» **What this task involves**:
The expected output is exactly the lines below, starting at the line with "[button] (990, 2487)" and ending at the line with "Pour les patients", both included; no other line belongs in it.

» **Data section**:
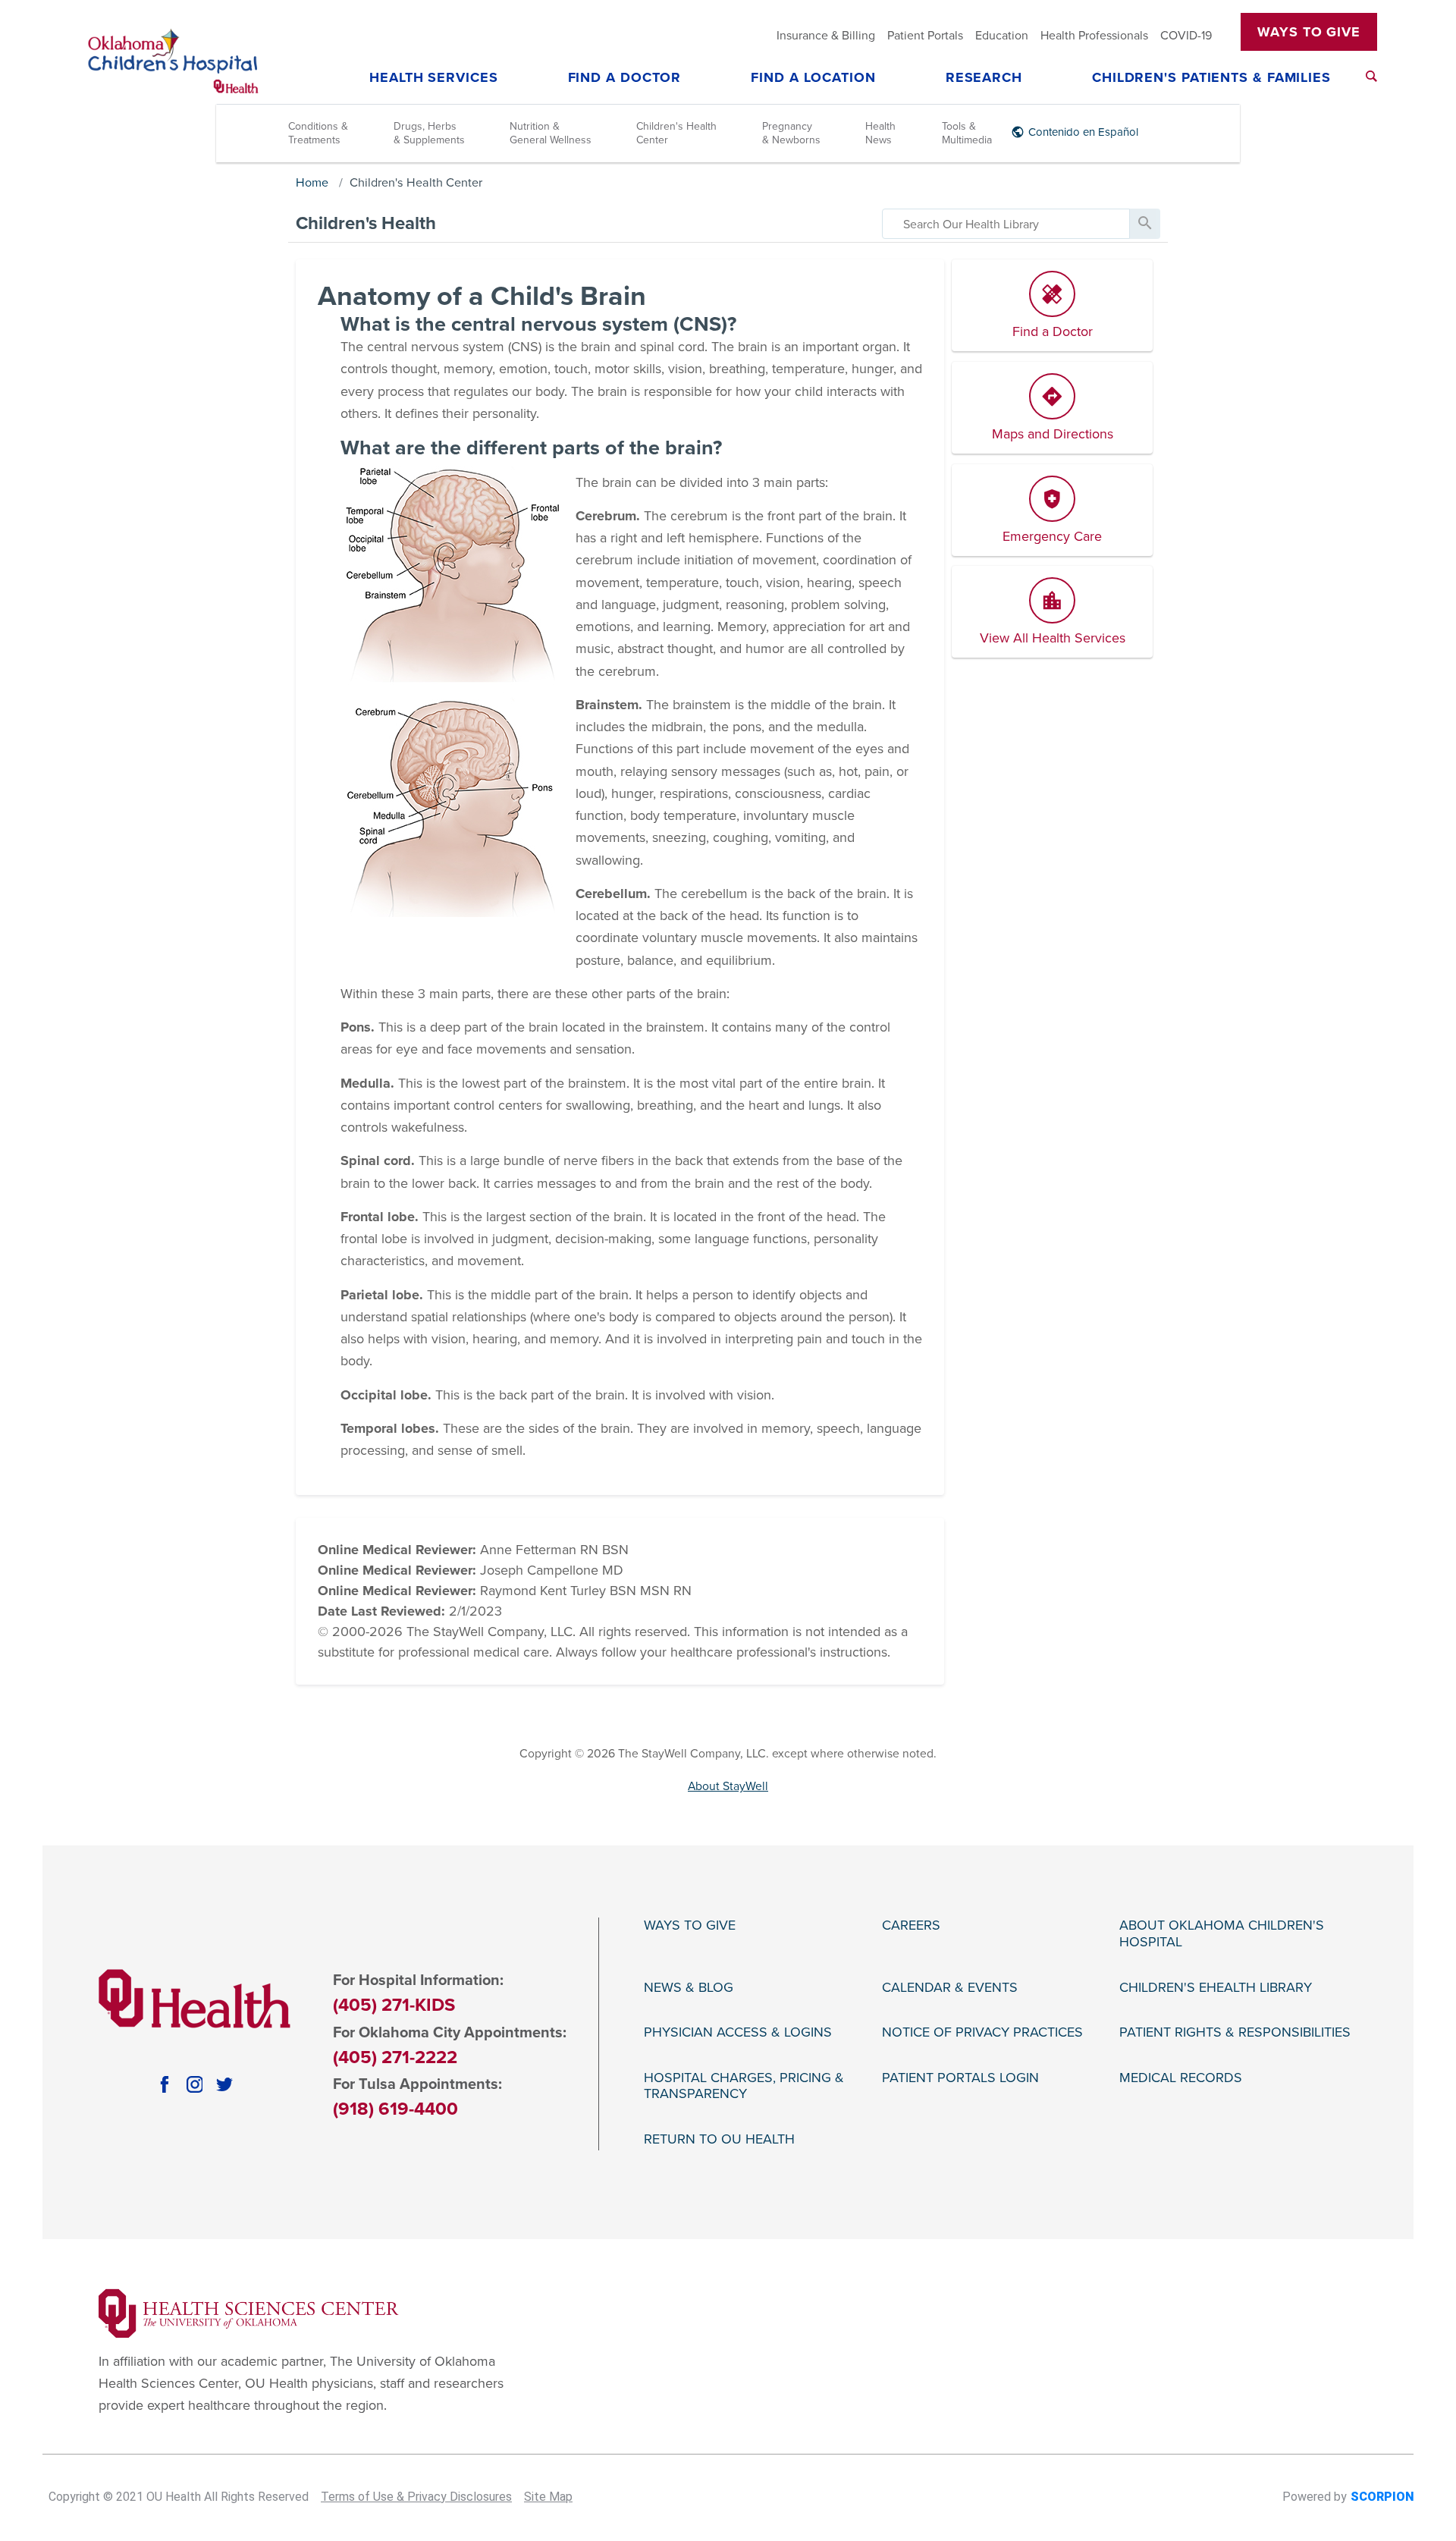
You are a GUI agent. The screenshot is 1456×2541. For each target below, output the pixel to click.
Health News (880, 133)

---

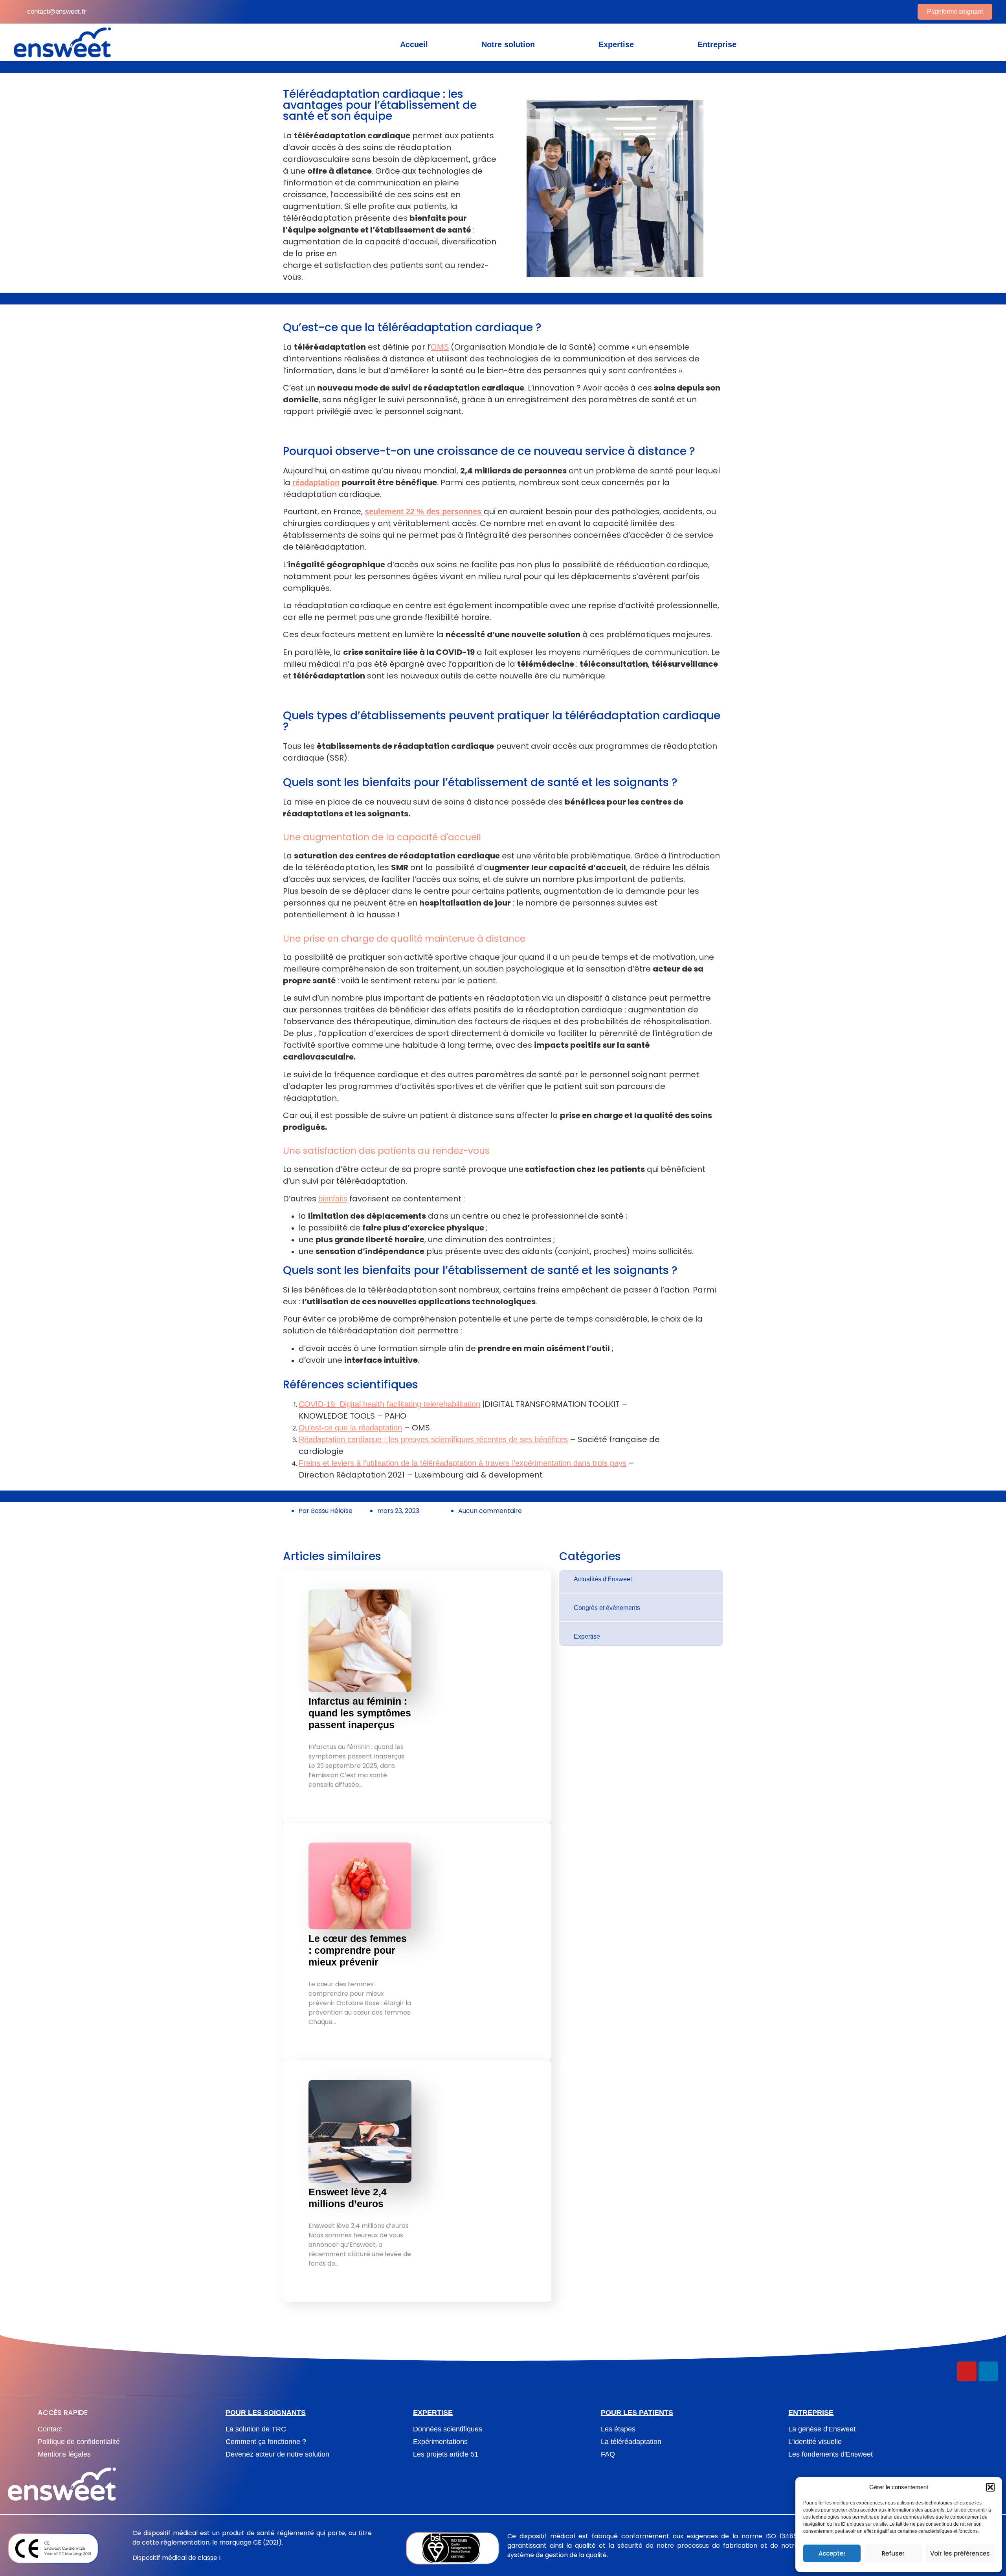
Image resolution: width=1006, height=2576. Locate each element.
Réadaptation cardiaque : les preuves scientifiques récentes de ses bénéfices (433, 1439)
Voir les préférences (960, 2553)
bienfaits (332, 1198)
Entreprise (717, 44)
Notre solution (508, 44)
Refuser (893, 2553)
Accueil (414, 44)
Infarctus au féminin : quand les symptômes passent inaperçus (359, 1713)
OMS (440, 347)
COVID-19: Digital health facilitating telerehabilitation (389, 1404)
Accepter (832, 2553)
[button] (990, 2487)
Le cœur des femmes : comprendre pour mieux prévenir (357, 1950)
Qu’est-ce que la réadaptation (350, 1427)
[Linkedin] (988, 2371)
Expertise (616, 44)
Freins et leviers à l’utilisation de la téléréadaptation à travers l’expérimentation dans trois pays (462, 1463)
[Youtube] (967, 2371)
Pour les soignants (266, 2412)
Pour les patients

» **Answer**:
[button] (990, 2487)
Le cœur des femmes : comprendre pour mieux prévenir (357, 1950)
Qu’est-ce que la réadaptation (350, 1427)
[Linkedin] (988, 2371)
Expertise (616, 44)
Freins et leviers à l’utilisation de la téléréadaptation à travers l’expérimentation dans trois pays (462, 1463)
[Youtube] (967, 2371)
Pour les soignants (266, 2412)
Pour les patients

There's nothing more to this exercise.